# Living here but not working!



## becks (Nov 4, 2008)

hi all
im new to this site. my husband and i moved here in september and have settled in fantasticaly. the problem im having is, because i do not work, im finding it difficult to make new friends. the reason we decided for me not to work is mainly because we are trying for a baby so didnt think it would be fair to start a job hoping that i wouldnt be there that long.
is there anyone else here not working and trying to find things here to do during the day?


----------



## crazymazy1980 (Aug 2, 2008)

becks said:


> hi all
> im new to this site. my husband and i moved here in september and have settled in fantasticaly. the problem im having is, because i do not work, im finding it difficult to make new friends. the reason we decided for me not to work is mainly because we are trying for a baby so didnt think it would be fair to start a job hoping that i wouldnt be there that long.
> is there anyone else here not working and trying to find things here to do during the day?


You should post your age (I know ladies are all 21) but it may help you find someone in at least the same bracket. We have a Facebook forum and one of the wives on there is also in the same predicament or you could post a PM to stevieboy1980 and he'll no doubt pass it on to his better half.

They also live in the Marina.

Search this site for the Facebook thread and the link is on the second page.

HTH


----------



## becks (Nov 4, 2008)

ha ha so so funny. the wife on the fb forum is me! ha small world, and steve is mu hubby. thank you though.






crazymazy1980 said:


> You should post your age (I know ladies are all 21) but it may help you find someone in at least the same bracket. We have a Facebook forum and one of the wives on there is also in the same predicament or you could post a PM to stevieboy1980 and he'll no doubt pass it on to his better half.
> 
> They also live in the Marina.
> 
> ...


----------



## crazymazy1980 (Aug 2, 2008)

becks said:


> ha ha so so funny. the wife on the fb forum is me! ha small world, and steve is mu hubby. thank you though.


Never even occurred to me that you would be the same person. You two coming out on Thursday night then?


----------



## becks (Nov 4, 2008)

not sure about thursday to be honest, we should though. i really need to start meeting people.





crazymazy1980 said:


> Never even occurred to me that you would be the same person. You two coming out on Thursday night then?


----------



## crazymazy1980 (Aug 2, 2008)

becks said:


> not sure about thursday to be honest, we should though. i really need to start meeting people.

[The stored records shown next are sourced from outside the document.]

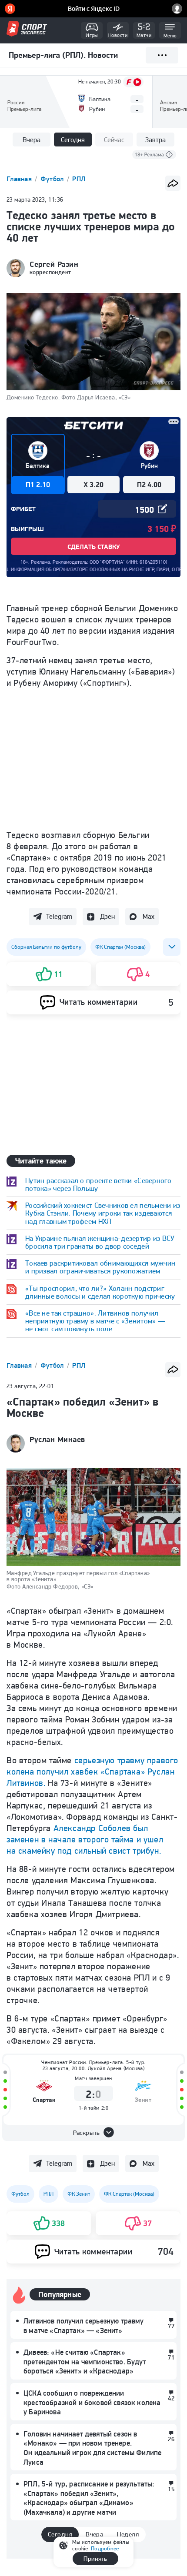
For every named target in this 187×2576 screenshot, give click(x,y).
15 (171, 2489)
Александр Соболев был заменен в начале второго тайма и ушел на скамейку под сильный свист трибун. (85, 1839)
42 (171, 2398)
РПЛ (78, 179)
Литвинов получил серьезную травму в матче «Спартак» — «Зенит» (83, 2326)
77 (171, 2326)
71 (171, 2357)
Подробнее (105, 2548)
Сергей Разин (54, 264)
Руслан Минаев (57, 1439)
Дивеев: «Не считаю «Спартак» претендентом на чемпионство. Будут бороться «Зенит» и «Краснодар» (84, 2361)
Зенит (143, 2100)
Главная (20, 179)
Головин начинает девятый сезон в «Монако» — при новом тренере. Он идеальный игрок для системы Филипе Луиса (92, 2448)
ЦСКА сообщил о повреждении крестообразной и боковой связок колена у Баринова (91, 2402)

Yes you do, some people work shifts so will be available to do things during the day - even if it's just meeting up for coffee and a bit of human interaction. Plus if more wives couples come out then the more likely you'll be able to strike up friendships.


----------



## Maz25 (Jul 6, 2008)

becks said:


> not sure about thursday to be honest, we should though. i really need to start meeting people.


Hey

You should make an effort to come out on Thursday. Some of us girls will be going out on Friday (guys are cordially not invited!) and that might be something to do! If you come out, ask around for me and I'll let you know what we've got planned! Alternatively, I'm on Stevie's FB - ask him who Maz25 is and then just send me a msg through FB!


----------



## Elphaba (Jan 24, 2008)

becks said:


> hi all
> im new to this site. my husband and i moved here in september and have settled in fantasticaly. the problem im having is, because i do not work, im finding it difficult to make new friends. the reason we decided for me not to work is mainly because we are trying for a baby so didnt think it would be fair to start a job hoping that i wouldnt be there that long.
> is there anyone else here not working and trying to find things here to do during the day?



Well I appear to be working 70 hours a week at the moment so I really wish I had more time on my hands. 

Take a look in Time Out as there are numerous events listed in there. Art galleries, exhibitions, book clubs (a good way to get to know like-minded people) and heaps of classes (all sports, art, cookery etc). As the weather cools down you will also have the time to walk around certain areas to explore. For example;

Bastikiya - an older part of town by the Creek with a museum and several galleries
Karama - lots of cheap fake brands (if you like that kind of thing) as well a numerous electronics
Deira - the old souks & markets and walks along the Creek where the dhows unload.

Have fun! 

-


----------



## DesertStranded (Oct 9, 2008)

becks said:


> hi all
> im new to this site. my husband and i moved here in september and have settled in fantasticaly. the problem im having is, because i do not work, im finding it difficult to make new friends. the reason we decided for me not to work is mainly because we are trying for a baby so didnt think it would be fair to start a job hoping that i wouldnt be there that long.
> is there anyone else here not working and trying to find things here to do during the day?


Have you thought of looking for part or full-time work at one of the British pre-schools? That way once the kid is born you'd be able to take it to work with you and still meet some people.


----------



## Lama (Oct 14, 2008)

Hi, I moved here with my husband in Sept. too and i am currently looking for work. Until that happens, day times could get really lonely and I totally understand how you feel. I joined the gym next to where i live and i walk there almost everyday. This could be a good place to kill time and meet other women that are not working and have a lot of free time in the day time . I am planning to volunteer in one of the animal shelters here as well. 

I am not sure of how many women in this forum are not working as i am new here, but it would be a great idea for all of us to meet and take it from there.




becks said:


> hi all
> im new to this site. my husband and i moved here in september and have settled in fantasticaly. the problem im having is, because i do not work, im finding it difficult to make new friends. the reason we decided for me not to work is mainly because we are trying for a baby so didnt think it would be fair to start a job hoping that i wouldnt be there that long.
> is there anyone else here not working and trying to find things here to do during the day?


----------



## Andyshiv (Aug 5, 2008)

I'm coming over at christmas and will not be working.

Is there a website we can contact other gals.

I have three smallies under two but would really like to also meet girls with no kiddies as all the baby talk can send me gaga!


----------